What the task asks: Only the lines from the one bearing "Open the Help question mark icon" through the end of the entries should be output, exactly as they stand, and pictures should be skipped.

* * * *

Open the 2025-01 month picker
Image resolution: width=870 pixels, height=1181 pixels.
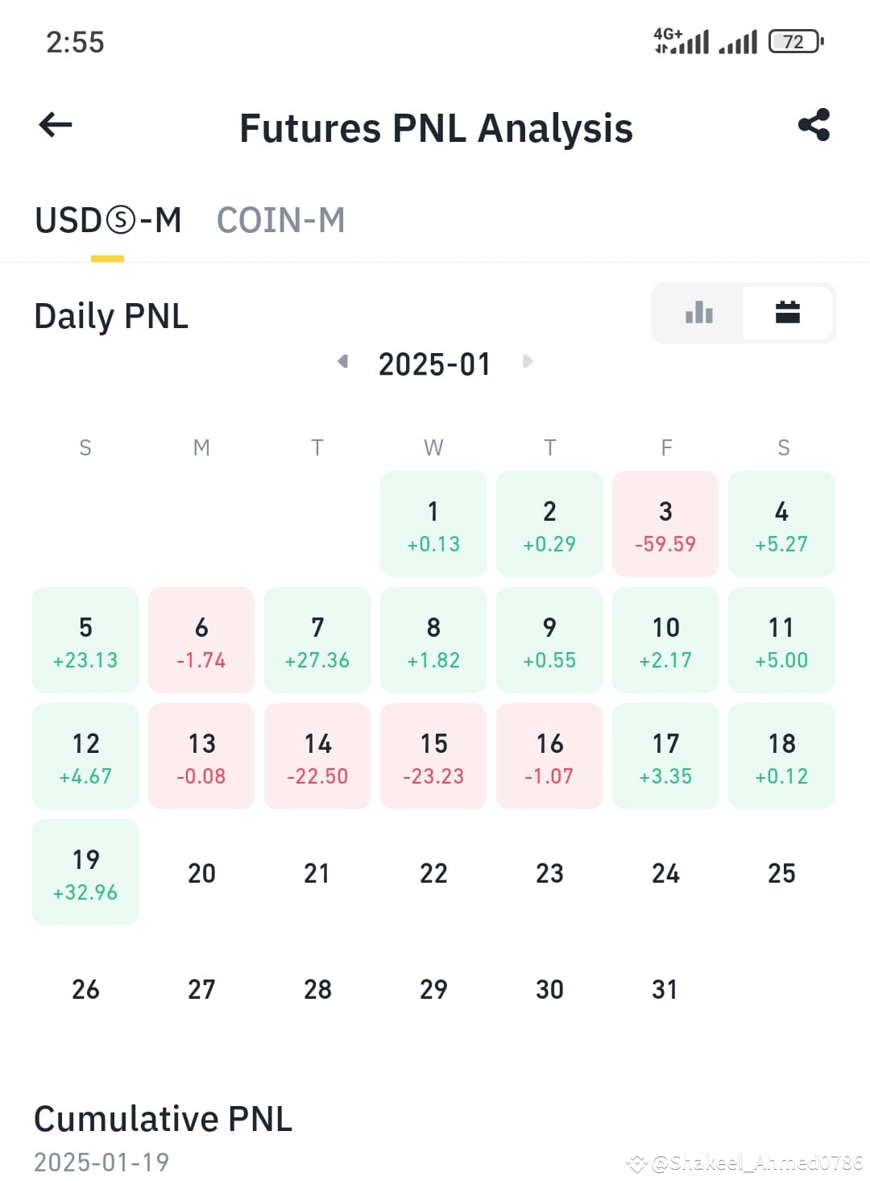point(434,364)
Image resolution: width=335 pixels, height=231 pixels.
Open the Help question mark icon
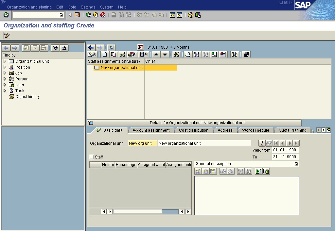(x=191, y=15)
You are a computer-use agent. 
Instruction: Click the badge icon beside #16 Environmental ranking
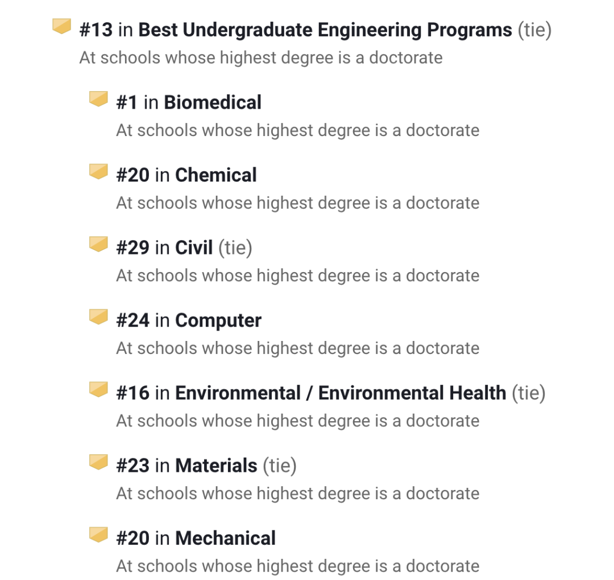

* * * *

Solution below:
Open the Help question mark icon
(x=191, y=15)
You are a computer-use agent. 
Instruction: Click the badge icon beside #16 Environmental ranking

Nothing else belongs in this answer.